§ **PROBLEM REQUIREMENTS**:
The answer is to be an exact copy of the lines below running from the line with "has width=992, height=1042." down to the line with "Select the orange Earned label", both ends included, and nothing more.
[[ EXTRACTED DATA, beginning ]]
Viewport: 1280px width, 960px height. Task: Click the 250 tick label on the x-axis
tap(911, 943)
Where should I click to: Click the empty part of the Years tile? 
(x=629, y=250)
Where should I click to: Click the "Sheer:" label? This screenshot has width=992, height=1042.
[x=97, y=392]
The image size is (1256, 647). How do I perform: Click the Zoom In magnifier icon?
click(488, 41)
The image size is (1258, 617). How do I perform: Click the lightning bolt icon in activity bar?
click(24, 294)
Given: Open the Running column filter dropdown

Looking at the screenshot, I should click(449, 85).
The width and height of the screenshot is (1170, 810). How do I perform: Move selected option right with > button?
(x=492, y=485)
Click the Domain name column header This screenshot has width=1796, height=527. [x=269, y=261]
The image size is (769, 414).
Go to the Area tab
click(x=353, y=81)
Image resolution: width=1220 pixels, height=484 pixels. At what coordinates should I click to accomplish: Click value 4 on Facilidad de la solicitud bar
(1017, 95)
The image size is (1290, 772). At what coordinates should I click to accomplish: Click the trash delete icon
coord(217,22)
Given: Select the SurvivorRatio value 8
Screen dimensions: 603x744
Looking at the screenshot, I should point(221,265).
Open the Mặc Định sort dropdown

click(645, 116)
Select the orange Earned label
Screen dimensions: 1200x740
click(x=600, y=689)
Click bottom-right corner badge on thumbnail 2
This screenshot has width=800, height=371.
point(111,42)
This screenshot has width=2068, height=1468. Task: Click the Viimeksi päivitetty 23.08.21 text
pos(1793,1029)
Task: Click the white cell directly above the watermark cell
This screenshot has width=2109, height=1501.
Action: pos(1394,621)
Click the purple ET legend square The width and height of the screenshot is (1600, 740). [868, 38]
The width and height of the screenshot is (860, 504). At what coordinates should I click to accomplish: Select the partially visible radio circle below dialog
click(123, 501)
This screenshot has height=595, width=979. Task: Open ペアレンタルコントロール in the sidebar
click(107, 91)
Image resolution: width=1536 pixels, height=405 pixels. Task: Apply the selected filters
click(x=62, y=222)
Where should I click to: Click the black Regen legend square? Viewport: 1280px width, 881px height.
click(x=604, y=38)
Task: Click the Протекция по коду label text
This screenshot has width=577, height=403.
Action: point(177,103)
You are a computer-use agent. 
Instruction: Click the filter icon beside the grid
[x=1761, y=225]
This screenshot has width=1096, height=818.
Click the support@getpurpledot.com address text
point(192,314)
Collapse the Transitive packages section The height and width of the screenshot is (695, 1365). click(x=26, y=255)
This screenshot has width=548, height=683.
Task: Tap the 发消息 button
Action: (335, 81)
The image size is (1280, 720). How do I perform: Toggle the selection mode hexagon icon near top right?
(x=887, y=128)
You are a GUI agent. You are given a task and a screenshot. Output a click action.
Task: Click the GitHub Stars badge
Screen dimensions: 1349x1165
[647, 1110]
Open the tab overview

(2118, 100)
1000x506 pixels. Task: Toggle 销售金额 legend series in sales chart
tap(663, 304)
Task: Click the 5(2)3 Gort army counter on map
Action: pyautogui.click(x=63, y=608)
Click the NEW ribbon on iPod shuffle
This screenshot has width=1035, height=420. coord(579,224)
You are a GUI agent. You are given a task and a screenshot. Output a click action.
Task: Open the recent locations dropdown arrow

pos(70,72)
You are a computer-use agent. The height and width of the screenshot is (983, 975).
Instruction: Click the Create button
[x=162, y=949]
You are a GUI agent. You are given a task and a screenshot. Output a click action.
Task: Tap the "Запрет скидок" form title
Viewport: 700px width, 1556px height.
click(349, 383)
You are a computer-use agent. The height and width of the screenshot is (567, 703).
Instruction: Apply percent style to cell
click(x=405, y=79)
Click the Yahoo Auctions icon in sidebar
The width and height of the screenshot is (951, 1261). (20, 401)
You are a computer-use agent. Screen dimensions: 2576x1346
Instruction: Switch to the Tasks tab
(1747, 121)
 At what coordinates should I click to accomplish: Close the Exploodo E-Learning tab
[[ EXTRACTED DATA, end ]]
§ **EXERCISE SOLUTION**:
Where should I click to: Click the "Sheer:" label? This screenshot has width=992, height=1042.
[x=97, y=392]
The image size is (1256, 647). How do I perform: Click the Zoom In magnifier icon?
click(488, 41)
The image size is (1258, 617). How do I perform: Click the lightning bolt icon in activity bar?
click(24, 294)
Given: Open the Running column filter dropdown

Looking at the screenshot, I should click(449, 85).
The width and height of the screenshot is (1170, 810). How do I perform: Move selected option right with > button?
(x=492, y=485)
Click the Domain name column header This screenshot has width=1796, height=527. [x=269, y=261]
The image size is (769, 414).
Go to the Area tab
click(x=353, y=81)
Image resolution: width=1220 pixels, height=484 pixels. At what coordinates should I click to accomplish: Click value 4 on Facilidad de la solicitud bar
(1017, 95)
The image size is (1290, 772). At what coordinates should I click to accomplish: Click the trash delete icon
coord(217,22)
Given: Select the SurvivorRatio value 8
Screen dimensions: 603x744
Looking at the screenshot, I should point(221,265).
Open the Mặc Định sort dropdown

click(645, 116)
Select the orange Earned label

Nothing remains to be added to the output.